CCTR132@csc.canterbury.ac.nz (Nick FitzGerald) (01/31/91)

In V4 #17 (28 Jan 91) gt1546c@prism.gatech.edu (Gatliff, William A.) wrote:

>Pardon my input into something I know very little about, but I
>have a question/comment:
>I have observed that, according to a lot of the posts in this
>newsgroup, many of these viri infect the boot sector of a disk.
>
>To help combat this, what would be the possibility of 'delibrately'
>infecting ones boot-sector with a piece of code that would display
>some kind of 'ok' message if it hadn't been tampered with?
>
>For example, as the computer goes to boot, it loads the boot sector
>and prints something like 'All is ok as of ...<maybe insert a date
>here.> as instructed by the program that lies there (the one I *put*
>there.)  Ok.  Now, if the user doesn't see that message when he boots,
>he can suspect that all is not ok.  Maybe this piece of code would run
>some kind of check on itself to be sure it hadn't been relocated or
>something...

If you did this and the "All is OK" didn't come up you could well
suspect a boot sector infection, but I'm afraid this isn't a good
diagnostic.  Many boot sector infectors make a copy of the original
boot sector and store it somewhere "safe" on the infected disk/ette.
What happens at boot-up is that the virus code is loaded *as if* it
were a "proper" boot sector (the BIOS program that does this is very
"dumb" as regards the contents of the boot sector).  The viral code is
then executed as the boot sector code would be and it does whatever
(with STONED, for example, it installs itself at the top of memory and
reduces the ammount of available memory, looks for an uninfected hard
disk to infect and so on).  The virus then loads the original boot
sector from its hiding place and passes control to the boot sector
code.  The machine then continues to boot "as normal".

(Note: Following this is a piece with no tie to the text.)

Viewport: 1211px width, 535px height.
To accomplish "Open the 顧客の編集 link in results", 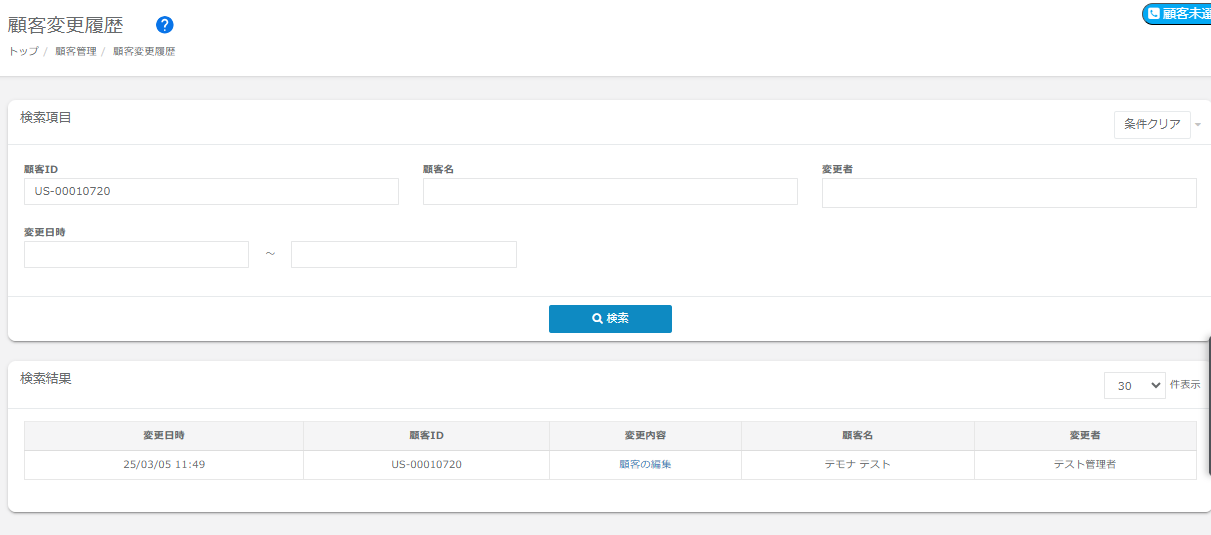I will (645, 465).
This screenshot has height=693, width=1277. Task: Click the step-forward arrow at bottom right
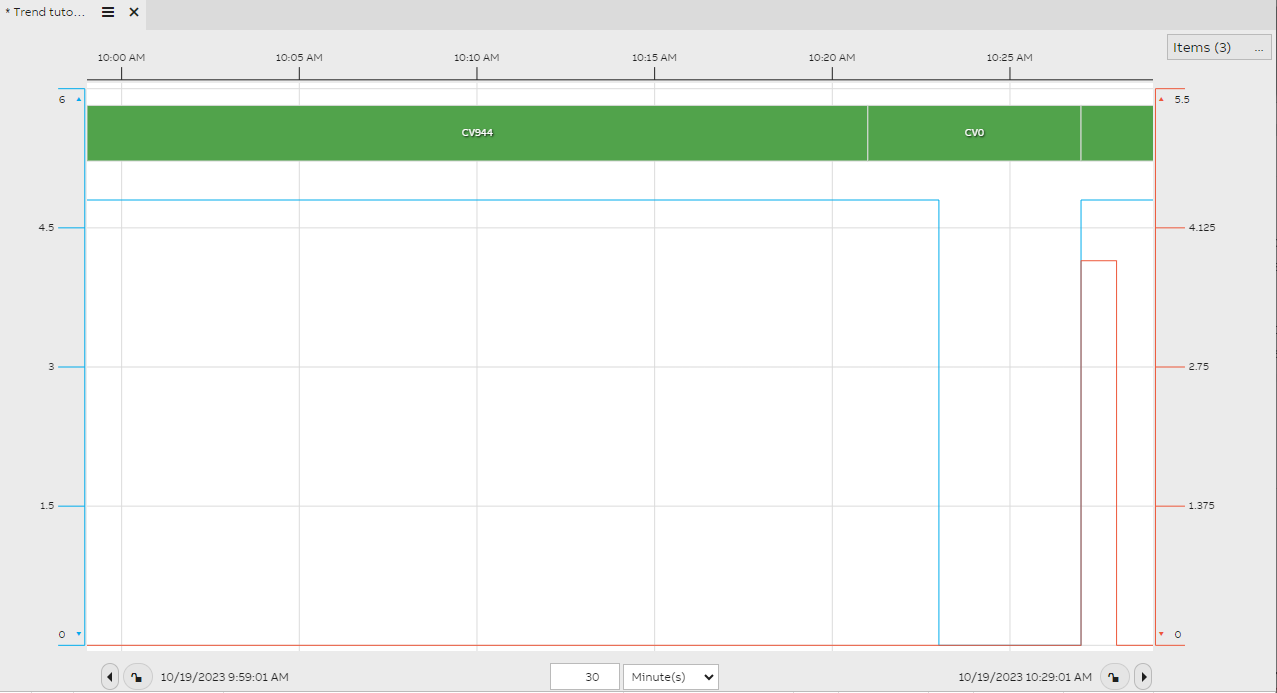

If a virus such as STONED infected a machine with a cherry "All is OK"
message in the boot sector, you would continue to see this now
terribly misleading message after the STONED code loaded and passed
control to the original boot sector.

If the "All is OK" boot sector did a check of the actual (physical)
boot sector then it wouldn't give an erroneous message if the disk was
infected with STONED or similar boot sector infectors, but it would
still give a misleading report if a stealth boot sector infector
struck, as the virus would intercept the attempt to read the boot
sector and return the contents of the original from its hiding place.
(This seems to be a lot of extra code to jam into a single sector, so
to do this an "All is OK" boot program may have to deal with loading
in extra sectors of code, etc remembering that you don't yet have
access to the DOS file handling calls to readily locate that code.)

- ---------------------------------------------------------------------------
 Nick FitzGerald, PC Applications Consultant, CSC, Uni of Canterbury, N.Z.